> What the task asks
Reproduce every line of the data below word for word, changing nothing.

> Supplied material
________

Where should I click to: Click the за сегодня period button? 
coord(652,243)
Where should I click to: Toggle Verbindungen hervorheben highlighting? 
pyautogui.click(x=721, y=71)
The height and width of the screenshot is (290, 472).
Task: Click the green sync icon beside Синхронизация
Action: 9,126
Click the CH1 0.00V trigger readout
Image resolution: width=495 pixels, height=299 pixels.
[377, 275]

________

> Answer to this task
Where should I click to: Click the за сегодня period button? 
coord(652,243)
Where should I click to: Toggle Verbindungen hervorheben highlighting? 
pyautogui.click(x=721, y=71)
The height and width of the screenshot is (290, 472).
Task: Click the green sync icon beside Синхронизация
Action: 9,126
Click the CH1 0.00V trigger readout
Image resolution: width=495 pixels, height=299 pixels.
[377, 275]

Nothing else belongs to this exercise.